Die Gruender der Christengemeinschaft: Ein Schicksalsnetz
By Rudolf F. Gaedeke
Translated by Gail Ritscher

September 9th, 1888 Leukersdorf/Erzgebirge – July 20th, 1944 Friedrichshafen/Lake Constance

According to all his friends, Johannes Perthel was taken far too early from his life and work for The Christian Community. In a strange twist of fate, he lost his life in a bombing raid on Friedrichshafen on Lake Constance, where he had traveled for a vacation.

Despite a kind of cloud hanging over his destiny, those in his circle, particularly his colleagues, treasured the radiant humanness that he had wrested from his life.

The way he himself described it, ever since childhood he had always experienced himself if not quite like an outsider, then still as different, and he therefore kept to himself.

Born on September 6, I888, in Leukersdorf/Erzgebirge, he grew up in a very strict and traditional parish house. He disliked school and had no friends there. Already in elementary school, he wrote in an essay about wanting to become a pastor, and after graduating high school he studied liberal theology. He literally had to wrangle permission from this traditional father to spend the semester in “liberal” Marburg.

During semester breaks at home, he and his father quarreled constantly. His mother said nothing. Johannes became increasingly withdrawn. New forces needed to be extracted from family tradition.

Although he became a member of the national, anti-Semitic “German Student Association,” at 22 he wrote a positive review of a lecture by the Jewish Social Democrat Bernstein for the association’s magazine. Once again, he had shocked his friends.

Johannes Perthel passed his theology exam before the First World War and he fulfilled his one- year mandatory military service. During that time, however, an inner struggle caused him to withdraw from an officer candidate’s course after the first 6 months. Once again, he was totally misunderstood.

After the war began, an inner sense of duty—he had just become a pastor—made him encourage his colleagues in Saxony to take up arms for the fatherland. His best friend answered this call and fell shortly thereafter. Johannes Perthel himself was not called up and was used as a field chaplain only for the last year and a half of the war. He found this task extremely difficult both inwardly and outwardly, but he gained a great deal of important insight into the destinies of soldiers.

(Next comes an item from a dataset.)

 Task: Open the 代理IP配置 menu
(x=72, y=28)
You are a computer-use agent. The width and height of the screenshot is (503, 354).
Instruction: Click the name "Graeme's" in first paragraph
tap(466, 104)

In May 1915, Johannes Perthel married Mechthild Grohmann, the sister of the famous Goethean botanist Gerbert Grohmann. The couple had three children.

In typical Perthel style, after his time as auxiliary pastor he chose a pastorate that required a pioneer spirit. The small Saxon mining town of Oberwürschnitz, between Zwickau and Chemnitz, had just become an independent parish. There was neither church, nor community room, nor parish house, nor congregation. Perthel reported humorously about how he managed to acquire a parish house and community room. The congregation, however, just would not coalesce. The locals were largely taciturn, hard-working miners.

Johannes Perthel now attempted to bridge the gulf between his work-world and the church. He became a member of the Social Democratic Party, again shocking his colleagues, friends, and family. Even harder to swallow, however, was the realization that the gap between workers and church was not bridgeable, even though the Saxon workers now often invited the Social Democratic pastor to give lectures.

The most valuable experience in all this was the complete inner freedom from all previous obligations, for in his social class, a Social Democratic pastor was treated like a leper.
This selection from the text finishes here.